It's been almost a week since I've slept more than 4 hours in a night.
I'm slowly loosing my mind. It wasn't so bad over my days off, but now I'm at work and the novelty has worn off... big time.
I'm exhausted and I still can't sleep. When I do sleep it's a shitty sleep. 12 hours of Carnivale didn't put me to sleep. A rather stiff drink didn't put me to sleep. I
think my brain is melting. Soon they're going to find me slumped over in the back room, drooling, with melted brain running out of my nose andsome one's gonna have to clean that up.
The on top of my not being able to think straight, my lovely cat decided it would be a really good idea to scare the shit out of me. And of course, because he's so wonderful, decided that just as I was leaving for work would be a good time.
While I was getting ready for work I heard something hit the floor in the kitchen. I have cats, so that's nothing unusual and I didn't go running to investigate. I should have.
When I got around to walking to the kitchen I found a bottle of prescription meds broken open on the floor and my cat in the middle of them, looking suspiciously like he'd been having a nibble. I'd love to tell you I took all this in stride and handled it with my usual zen-like grace, I'd love to, but it would make me a big fat liar.
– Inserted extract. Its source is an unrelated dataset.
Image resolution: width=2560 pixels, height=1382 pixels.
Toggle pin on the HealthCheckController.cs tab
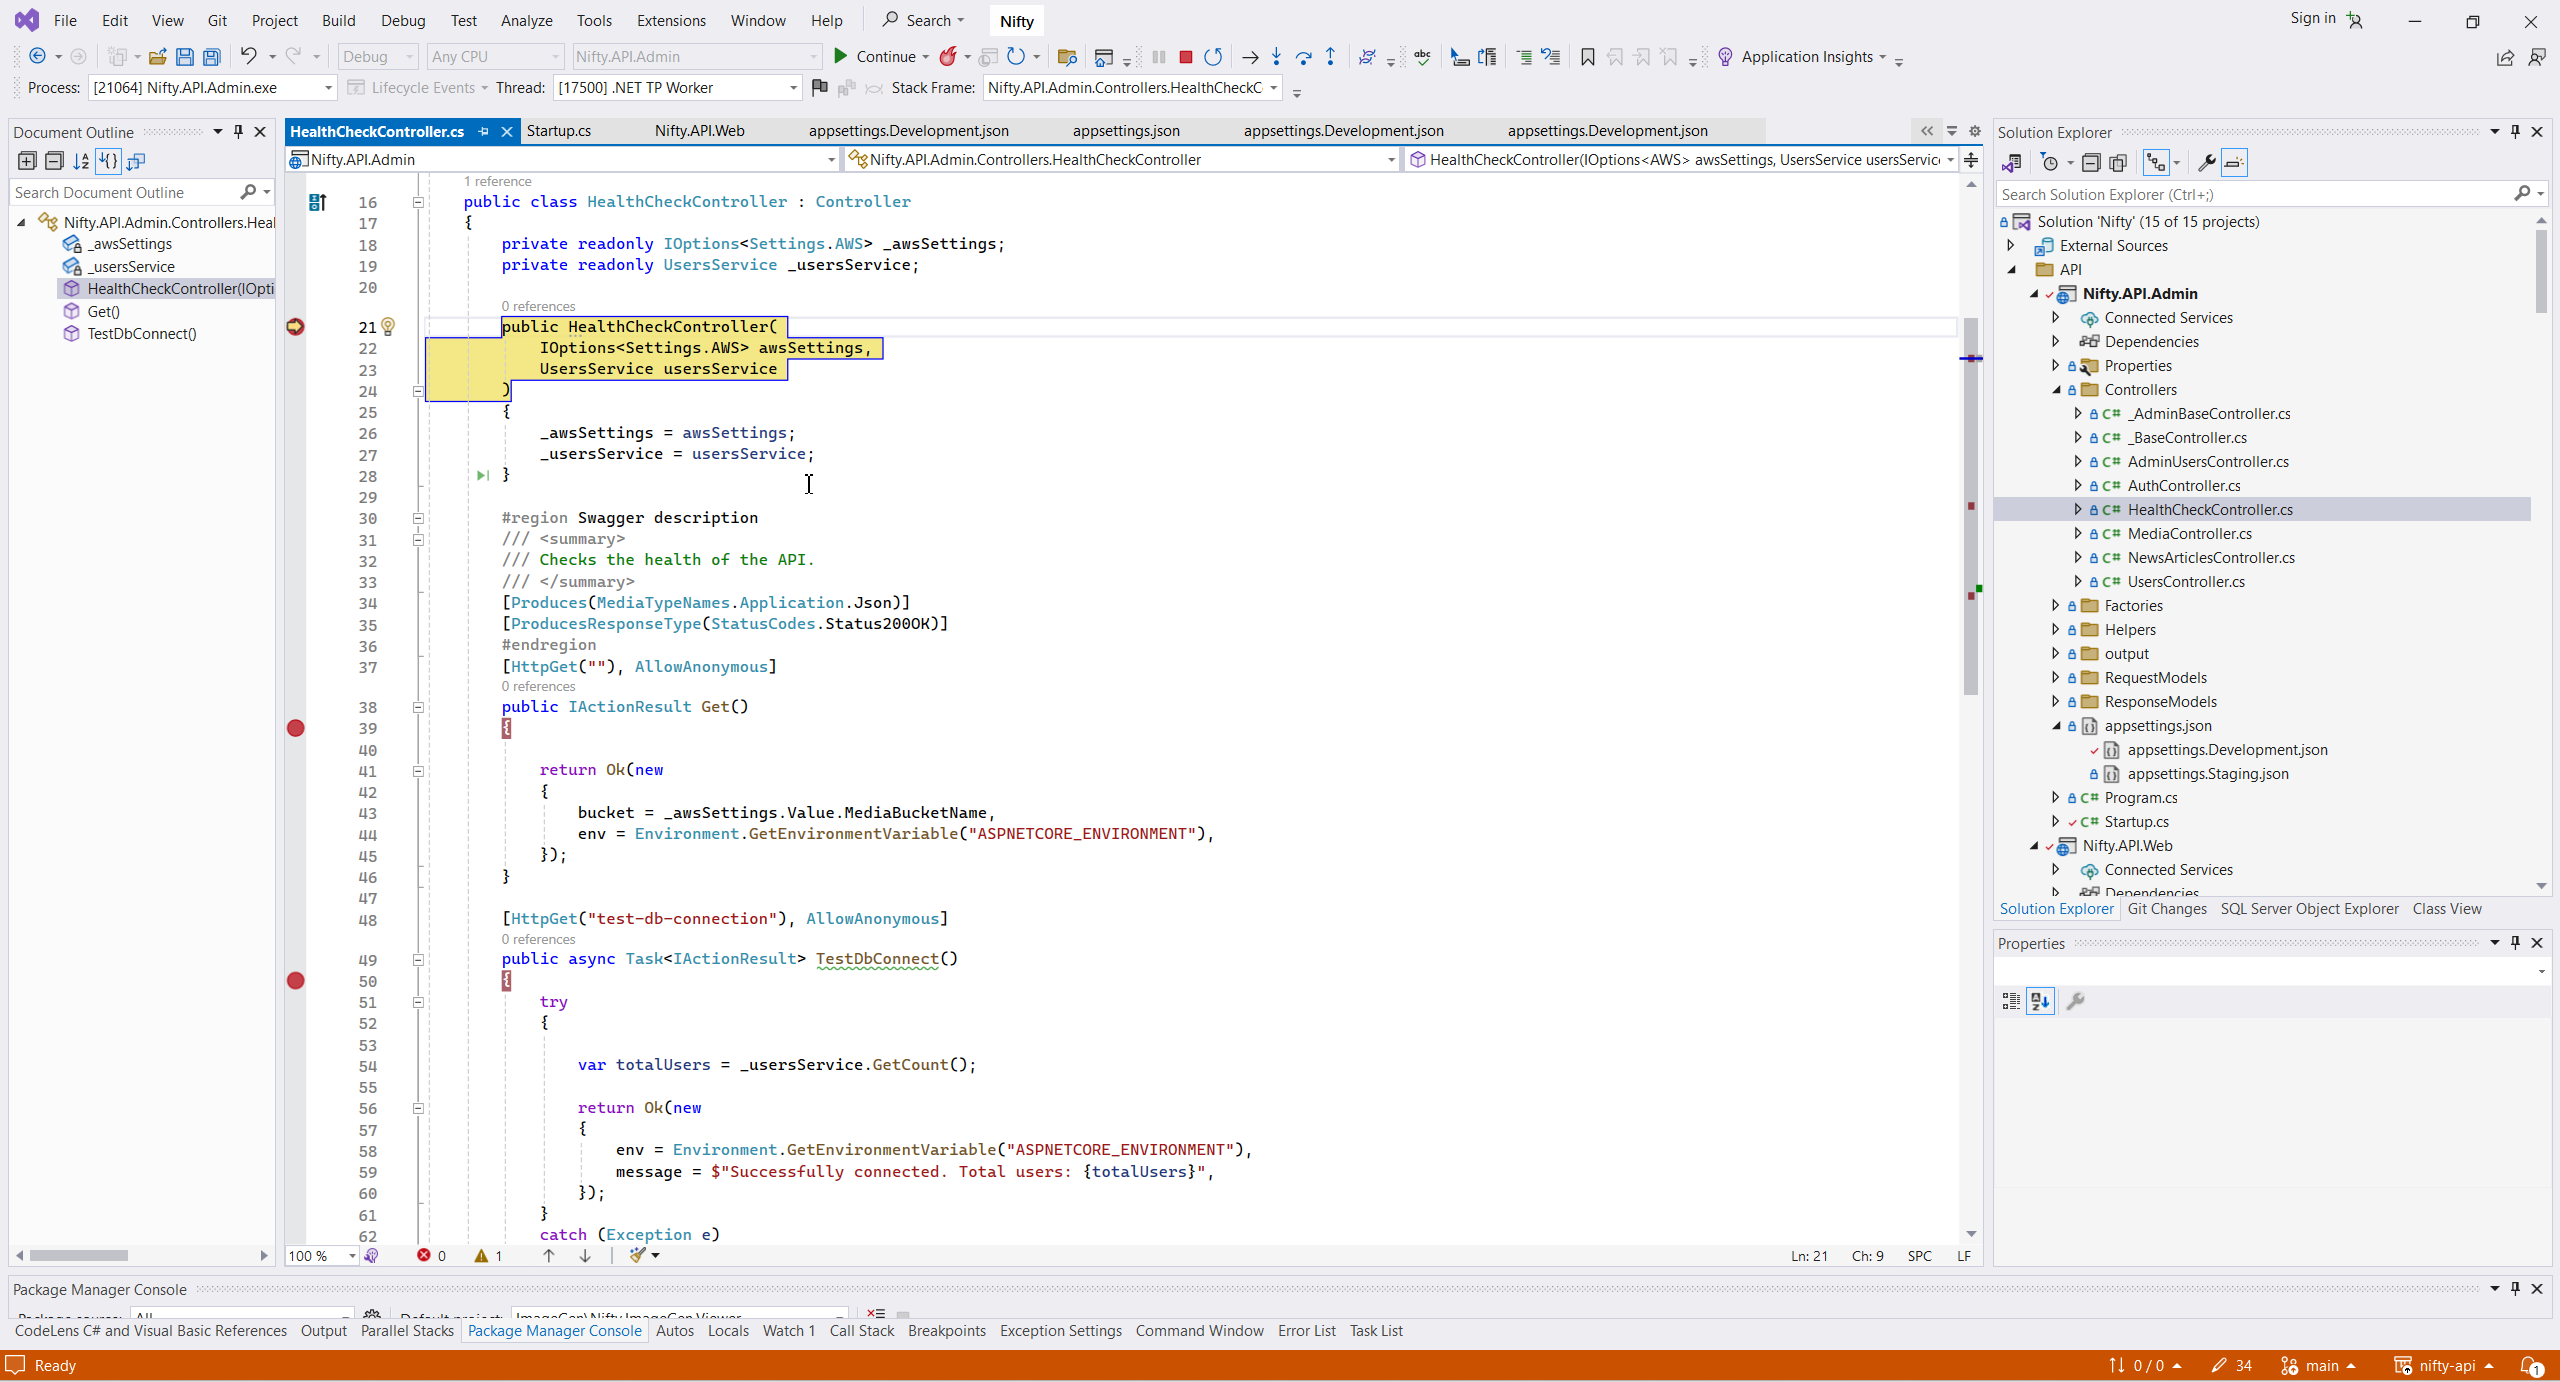484,131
I had no idea how many pills were left so I couldn't count the and find out if he'd actually eaten one and I had to go to work. So I called work and told them I was going to be late and then set about trying to coax my idiot of a cat out from
behind the couch. He had of course taken my freak out as my being angry at him and so made himself scarce.
I finally resorted to pulling out the can opener just to get him to come out. I checked his mouth and found nothing but teeth, a tongue and some cat breath. Then I called the vet to see what they had to say. After ten minutes we worked out that if he had actually eaten one it wasn't going to kill him, it would probably just make him a little woozy.
How is it possible to love and hate one animal so much at the same time?